The Rembrandt They Told Us to Throw Away
About a decade ago I found myself sitting in a conference hall in Birmingham listening to a discussion that had become familiar throughout much of the Jewish world. The keynote speakers included Naftali Bennett, then Israel’s Minister for Diaspora Affairs, and Rabbi Lord Jonathan Sacks. Both men understood that Jewish communities across the Western world faced a challenge. The difficulty was that while everybody seemed capable of describing the problem, nobody appeared entirely certain of the solution.
The problem, as it was then understood, was not anti-Semitism. At least not primarily. Nor was it security, discrimination or exclusion.

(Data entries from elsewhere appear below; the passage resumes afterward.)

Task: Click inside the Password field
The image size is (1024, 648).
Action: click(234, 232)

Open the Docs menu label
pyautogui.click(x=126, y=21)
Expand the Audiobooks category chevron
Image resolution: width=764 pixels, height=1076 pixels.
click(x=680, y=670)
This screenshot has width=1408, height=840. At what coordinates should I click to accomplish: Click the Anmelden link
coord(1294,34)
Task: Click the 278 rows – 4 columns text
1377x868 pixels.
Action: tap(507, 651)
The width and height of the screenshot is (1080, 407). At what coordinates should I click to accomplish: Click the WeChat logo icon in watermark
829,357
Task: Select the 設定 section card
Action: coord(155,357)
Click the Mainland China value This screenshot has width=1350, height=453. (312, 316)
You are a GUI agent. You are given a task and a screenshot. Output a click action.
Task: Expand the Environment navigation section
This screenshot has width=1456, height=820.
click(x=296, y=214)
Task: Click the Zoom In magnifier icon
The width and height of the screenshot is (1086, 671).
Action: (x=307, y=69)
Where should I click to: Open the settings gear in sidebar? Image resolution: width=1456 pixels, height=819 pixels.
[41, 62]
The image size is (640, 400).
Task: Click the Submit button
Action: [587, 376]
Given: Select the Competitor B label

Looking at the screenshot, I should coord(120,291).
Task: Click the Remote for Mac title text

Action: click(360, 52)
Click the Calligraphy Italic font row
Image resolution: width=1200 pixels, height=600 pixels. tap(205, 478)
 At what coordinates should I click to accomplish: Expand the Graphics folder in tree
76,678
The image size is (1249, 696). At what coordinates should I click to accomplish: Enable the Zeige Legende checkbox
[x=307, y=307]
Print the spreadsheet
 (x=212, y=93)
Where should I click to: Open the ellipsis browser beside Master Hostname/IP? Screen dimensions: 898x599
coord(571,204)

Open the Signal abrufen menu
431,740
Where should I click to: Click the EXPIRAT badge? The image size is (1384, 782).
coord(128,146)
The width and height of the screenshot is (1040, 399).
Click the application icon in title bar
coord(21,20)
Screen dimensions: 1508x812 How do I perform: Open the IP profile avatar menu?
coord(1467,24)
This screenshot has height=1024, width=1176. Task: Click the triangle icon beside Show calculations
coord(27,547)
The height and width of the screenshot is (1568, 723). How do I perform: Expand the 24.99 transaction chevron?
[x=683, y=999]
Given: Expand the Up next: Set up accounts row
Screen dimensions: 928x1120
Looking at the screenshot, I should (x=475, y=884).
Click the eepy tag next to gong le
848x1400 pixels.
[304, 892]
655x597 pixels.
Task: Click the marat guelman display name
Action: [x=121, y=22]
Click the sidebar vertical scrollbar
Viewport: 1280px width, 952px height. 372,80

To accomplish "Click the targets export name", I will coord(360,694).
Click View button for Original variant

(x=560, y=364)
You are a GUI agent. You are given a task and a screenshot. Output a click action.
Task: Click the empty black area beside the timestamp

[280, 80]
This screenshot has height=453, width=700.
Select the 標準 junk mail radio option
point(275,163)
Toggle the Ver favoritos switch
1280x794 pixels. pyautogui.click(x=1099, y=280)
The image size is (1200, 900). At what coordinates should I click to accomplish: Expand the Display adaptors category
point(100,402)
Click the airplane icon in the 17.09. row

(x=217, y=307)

If anything, the concern was precisely the opposite. For the first time in Jewish history, millions of Jews could live successful, prosperous and accepted lives without ever seriously engaging with their Jewish identity. Previous generations had worried that their children would be shut out. This generation worried that they would be welcomed in. Welcomed everywhere. Accepted so completely that they would eventually struggle to understand why they should remain attached to an inheritance that had become entirely optional.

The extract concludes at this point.